In the coming month, our classrooms are going to change. So will our department. As always, the people desperate for these changes are neither students nor teachers. They are idiots drunk on power and god knows what else.
Sometimes when we sit in the department drinking chai, I get nervous because Arul sir won’t sit still. Let’s do Metonym, let’s do colloquium, let’s do screening, let’s do causerie. I always think where this man gets his energy from. It’s from chai, yes. But also from an intense desire to build a space for students that others are constantly trying to take away.
What he gives us is also a way of reimagining students as people beyond register numbers and DPs on MS Teams. Very few people take youngsters seriously these days. And most others like to believe that the only way in which youngsters can be taken seriously is if they do political things. As if that’s all young people are good for- and if they aren’t, a couple of heavy-metal english words are thrown at them to make them feel like crap.
In the last two weeks, I’ve seen young women show up for each other, be cheerleaders without pompoms, giggle and laugh together, be curious about each other, and hold each other in a way that only people who’ve never been held can. It always tickles me to watch two girls become friends. I watch them like a cat and smile and think, ah, this is why I became a teacher – to watch female friendships for free.
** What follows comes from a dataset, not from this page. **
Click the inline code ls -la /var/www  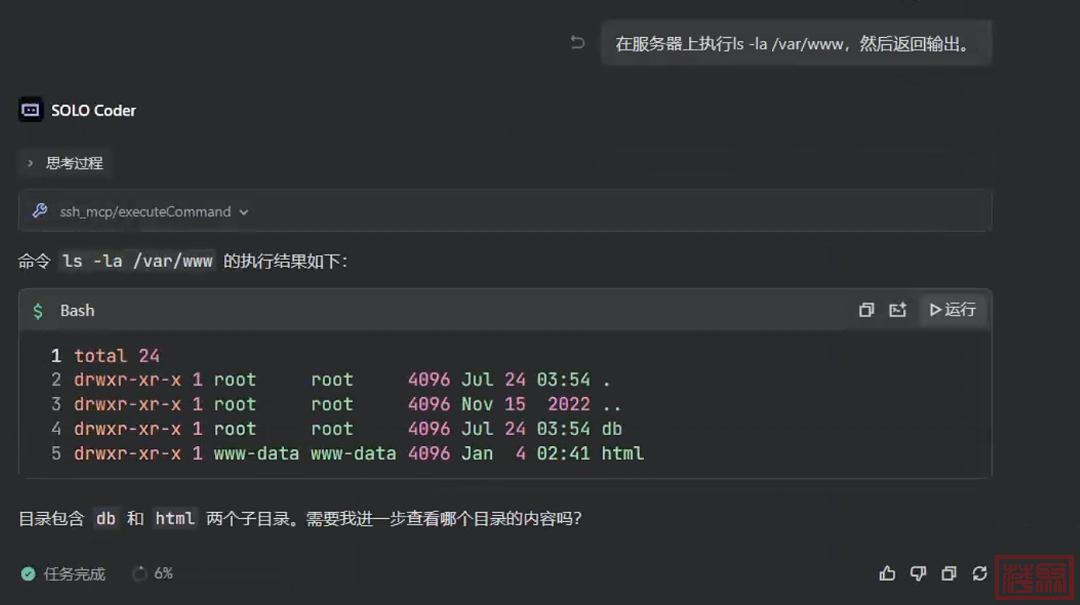pos(137,261)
When those high on power like to stand in a line and throw cow dung on others who are on their way to work, the only way to defeat them is by playing everyday. It’s what my work allows me to do. It allows me to play with students which is all kinds of amusing because I didn’t play this much even when I was a child.
Despite what’s coming, I’ve gone to bed every night these last two weeks feeling great intrigue, envy, surprise, and above all, extreme fidaness for students.
So my dear Ashwath Narayana, what I want to say is, if you take our classrooms away, we will go outside and play.